Source extract -
________________________________________

Olivine is a common, high-temperature silicate mineral known for its distinctive olive-green color, which gives the gemstone peridot its appeal. Understanding how this mineral breaks is an important part of identifying it in a geological setting. The way olivine breaks—whether by cleavage or fracture—provides insight into its internal atomic structure compared to many other silicate minerals.
Understanding Cleavage vs. Fracture
The terms cleavage and fracture describe the characteristic surfaces produced when a mineral specimen breaks. Cleavage is the tendency of a mineral to break along smooth, flat planes of weakness that exist within its crystalline structure. These planes occur where the atomic bonds holding the crystal together are significantly weaker in one direction than in others. A classic example is mica, which breaks easily into thin, parallel sheets due to one perfect cleavage direction.
Fracture, in contrast, describes breakage along irregular, rough, or uneven surfaces. This pattern occurs when the mineral’s internal atomic bonds are of relatively uniform strength in all directions, meaning there are no pre-existing planes of weakness for the break to follow. Minerals like quartz commonly exhibit fracture, producing a characteristic curved surface rather than a flat plane. The type of fracture—whether conchoidal (shell-like), hackly (jagged), or uneven—is also a diagnostic property for mineral identification.

________________________________________

Given records -
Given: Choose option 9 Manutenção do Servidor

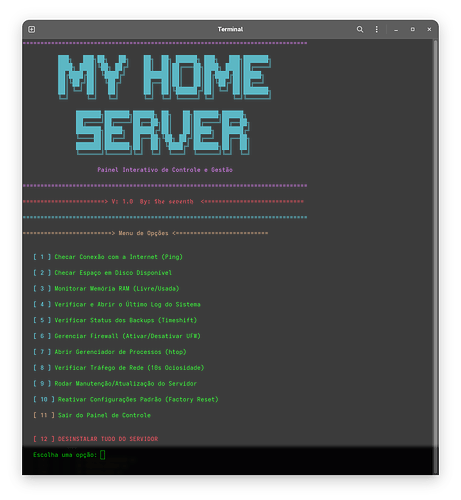Looking at the screenshot, I should [x=115, y=384].
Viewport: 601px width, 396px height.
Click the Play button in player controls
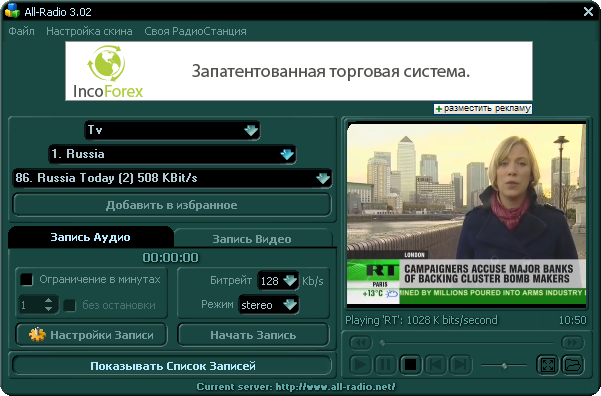pyautogui.click(x=360, y=364)
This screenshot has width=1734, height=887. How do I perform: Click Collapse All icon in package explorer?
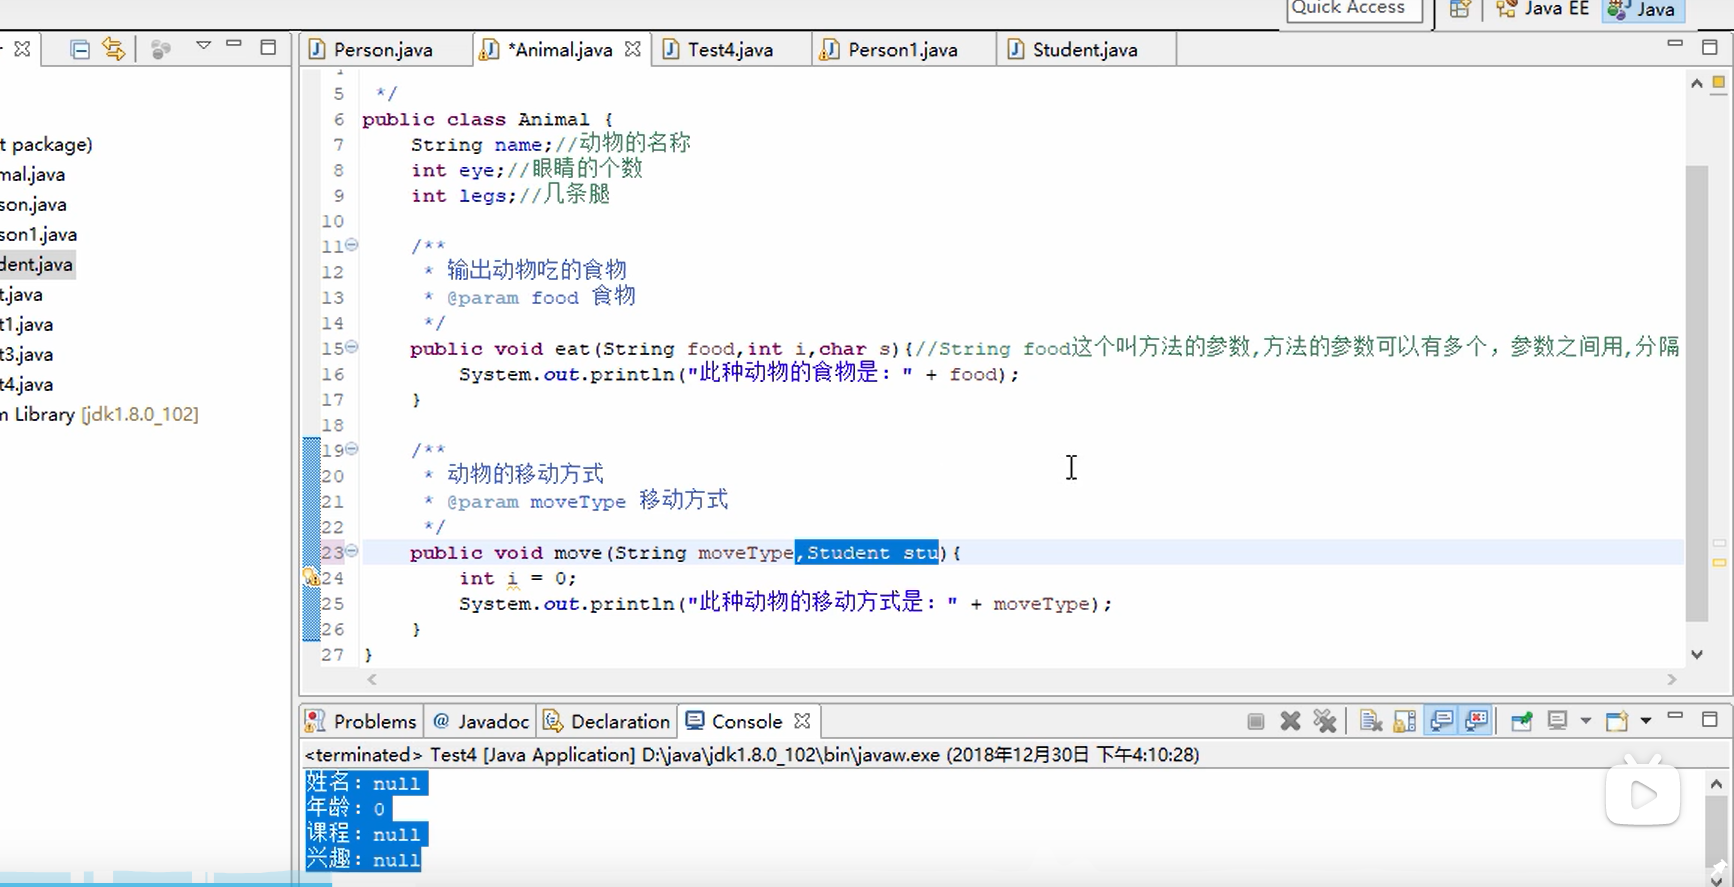[80, 49]
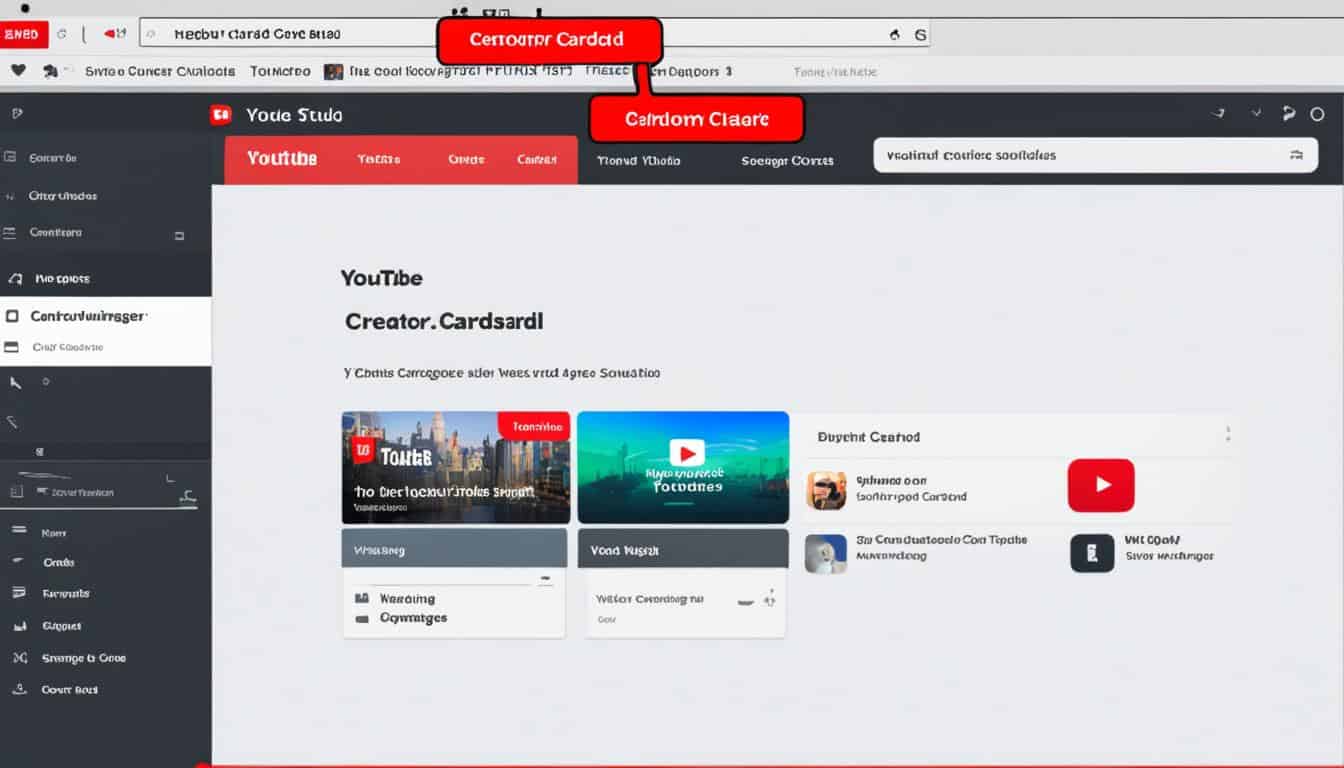The width and height of the screenshot is (1344, 768).
Task: Select the phone icon next to the second subscriber entry
Action: [1091, 552]
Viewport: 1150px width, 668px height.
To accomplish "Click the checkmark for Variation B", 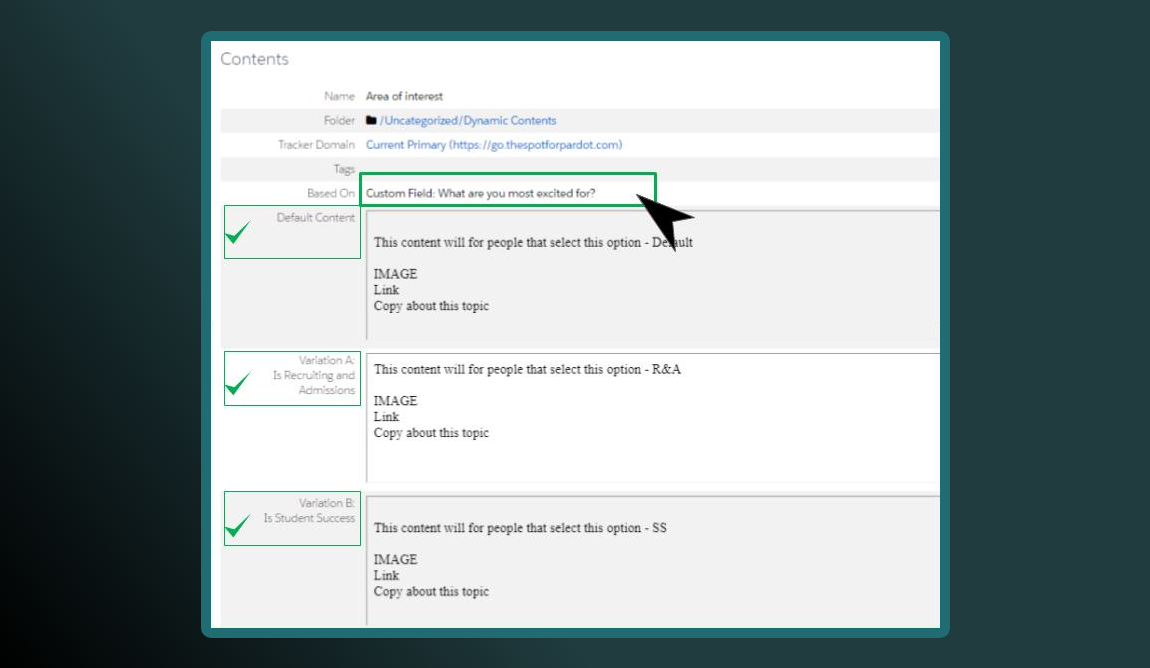I will point(242,524).
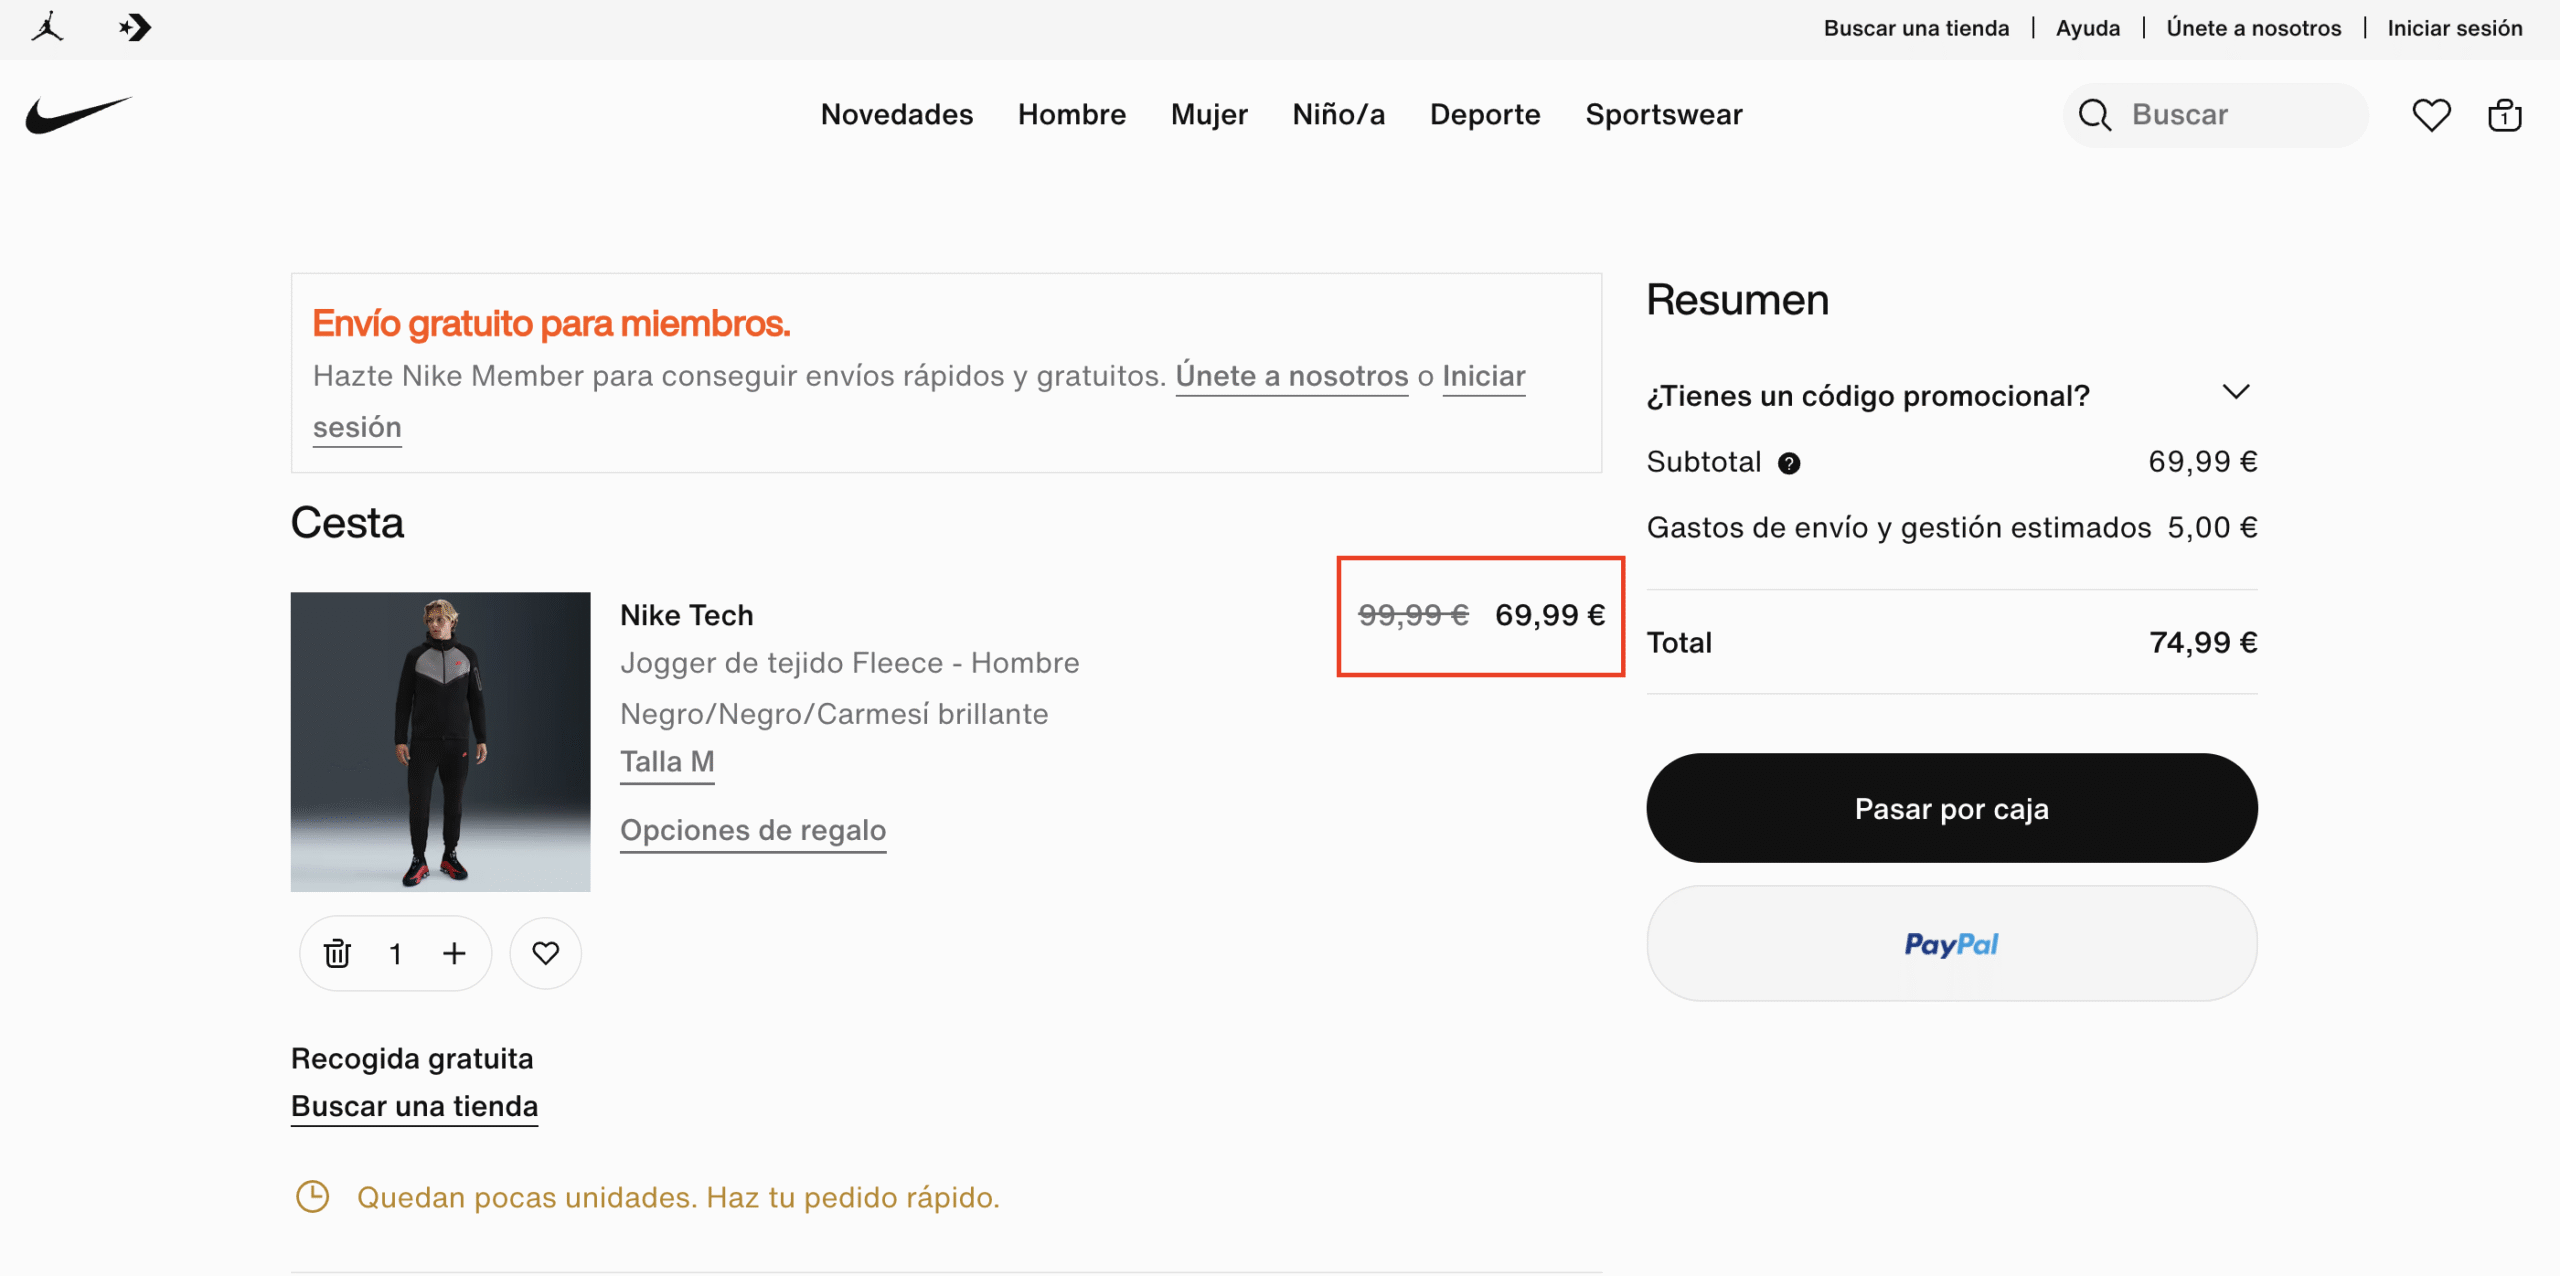Click the Subtotal question mark icon
Image resolution: width=2560 pixels, height=1276 pixels.
coord(1789,462)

________________________________________

Exercises to complete -
1. Reproduce verbatim the passage on olivine's breakage, starting with "Understanding Cleavage vs." and going on through "perfect cleavage direction.".
2. Resume the passage on olivine's cleavage and fracture at the point where it stops.
The data shown here come from a source unrelated to the passage on olivine.

Outputs by task -
1.
Understanding Cleavage vs. Fracture
The terms cleavage and fracture describe the characteristic surfaces produced when a mineral specimen breaks. Cleavage is the tendency of a mineral to break along smooth, flat planes of weakness that exist within its crystalline structure. These planes occur where the atomic bonds holding the crystal together are significantly weaker in one direction than in others. A classic example is mica, which breaks easily into thin, parallel sheets due to one perfect cleavage direction.

2.
Olivine’s Dominant Breakage Pattern
Olivine is overwhelmingly characterized by fracture and generally lacks the distinct, flat planes associated with true cleavage. When broken, olivine typically exhibits conchoidal fracture, leaving behind curved, shell-like surfaces similar to broken glass. The resulting broken surfaces are jagged and uneven rather than smooth and predictable.
While some sources acknowledge a poor or indistinct cleavage in two directions, this feature is rarely visible in hand specimens and does not control the mineral’s fragmentation. Therefore, the dominant breakage characteristic used by geologists to identify olivine is its high tendency to fracture conchoidally. This absence of well-developed cleavage helps distinguish it from other green silicate minerals like pyroxene.
How Olivine’s Crystal Structure Dictates Breakage
The reason olivine fractures instead of cleaving is directly related to its specific internal atomic arrangement. Olivine is classified as a nesosilicate, meaning its crystal structure is built around isolated silicate tetrahedra (\(\text{SiO}_4\)). These tetrahedra, where a silicon atom is bonded to four oxygen atoms, are strongly bonded and act as individual, disconnected units.
These isolated silicate groups are held together by strong ionic bonds to divalent cations, specifically magnesium (\(\text{Mg}^{2+}\)) and iron (\(\text{Fe}^{2+}\)) ions, giving olivine the generalized chemical formula \((\text{Mg, Fe})_2\text{SiO}_4\). Because the bonds between the isolated tetrahedra and the metal ions are relatively uniform in strength in all directions, the crystal lattice lacks continuous planes of significant weakness. This structural uniformity causes the mineral to break randomly through the uniform bond network when stress is applied, creating the jagged, curved surfaces of conchoidal fracture.
Key Physical Properties of Olivine
Beyond its characteristic fracture, olivine possesses several other defining physical properties that aid in its identification. The mineral’s color is typically a pale olive green to a yellowish-green, which is the source of its name. The gem-quality variety, known as peridot, is prized for this vibrant green hue.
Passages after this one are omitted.